The first inner pipe 23 is slid in the direction of the pipe axis O on the urging pipe part 28 urged toward the other side with respect to the first outer pipe 24 and the other end part of the urging pipe part 28. And a fitting tube portion 29 fitted in a movable manner.
The urging tube portion 28 includes one tube 28a located on one side and the other tube 28b located on the other side. One end of the other tube 28b is fitted in a liquid-tight manner to the other end of the one tube 28a, and both the tubes 28a and 28b are fixed in the direction of the pipe axis O.

  One end portion of the urging tube portion 28 protrudes from one opening end edge of the first outer tube 24 toward one side. The opening end edge on the other side of the urging tube portion 28 is located on one side with respect to the opening end edge on the other side of the first outer tube 24 and on the other side with respect to the second support portion 26. The urging pipe portion 28 is fitted into the fixed ring 27 so as to be slidable in the direction of the pipe axis O, and is inserted into the support portions 25 and 26 so as to be movable in the direction of the pipe axis O.

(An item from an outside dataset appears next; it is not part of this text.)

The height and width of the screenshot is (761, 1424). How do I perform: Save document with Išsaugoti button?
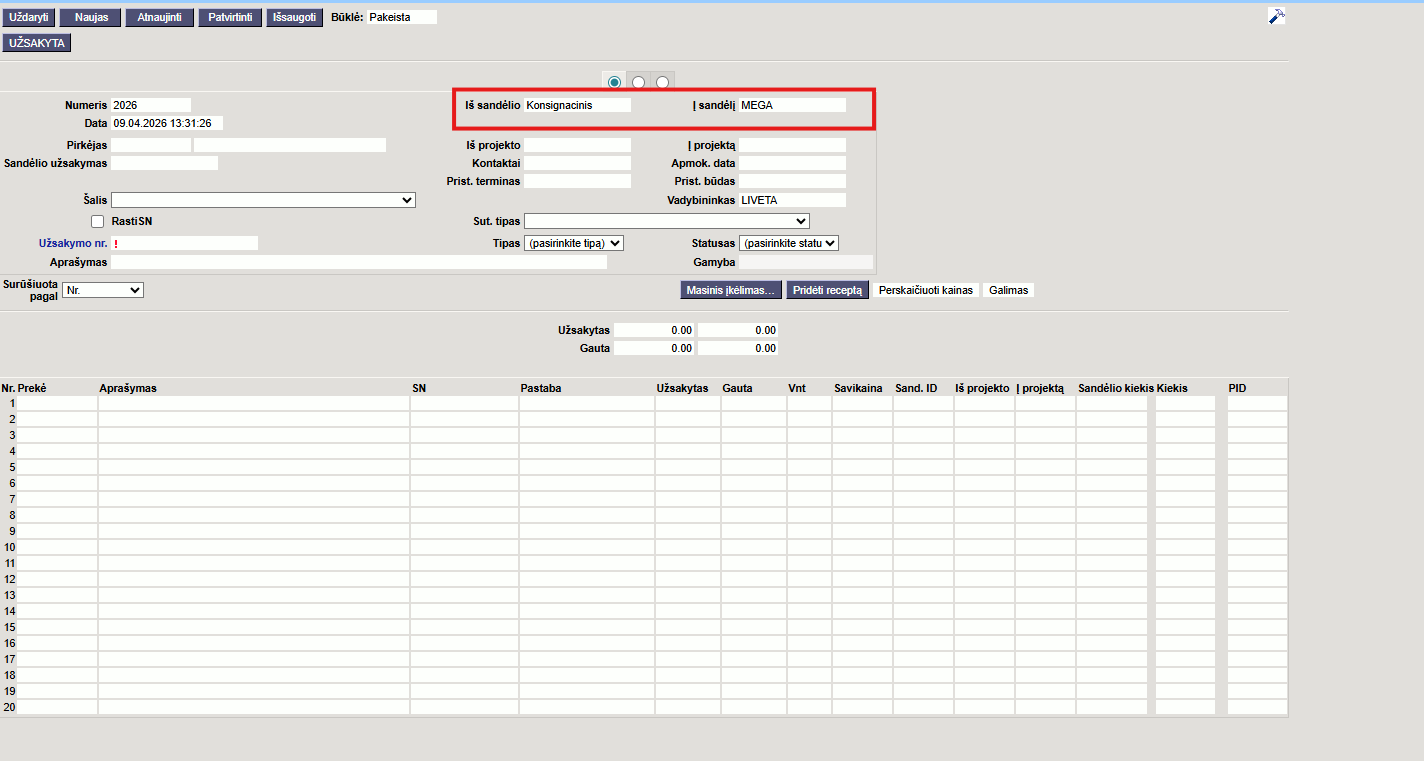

  The urging pipe portion 28 is provided with an engaging portion 30. The engaging portion 30 protrudes radially outward from the outer peripheral surface of the urging tube portion 28 and engages with the first support portion 25 from one side. The engaging portion 30 is engaged with a portion of the first support portion 25 located on the inner side in the radial direction with respect to the through hole so as to be separated toward one side.

  The biasing pipe portion 28 is biased by the first outer biasing member 31. The first outer biasing member 31 is formed by a spring such as a coil spring, for example. The first outer biasing member 31 is interposed between the fixing ring 27 and the engaging portion 30. The urging force acting on the urging pipe portion 28 from the first outer urging member 31 is received by the first support portion 25 via the engaging portion 30.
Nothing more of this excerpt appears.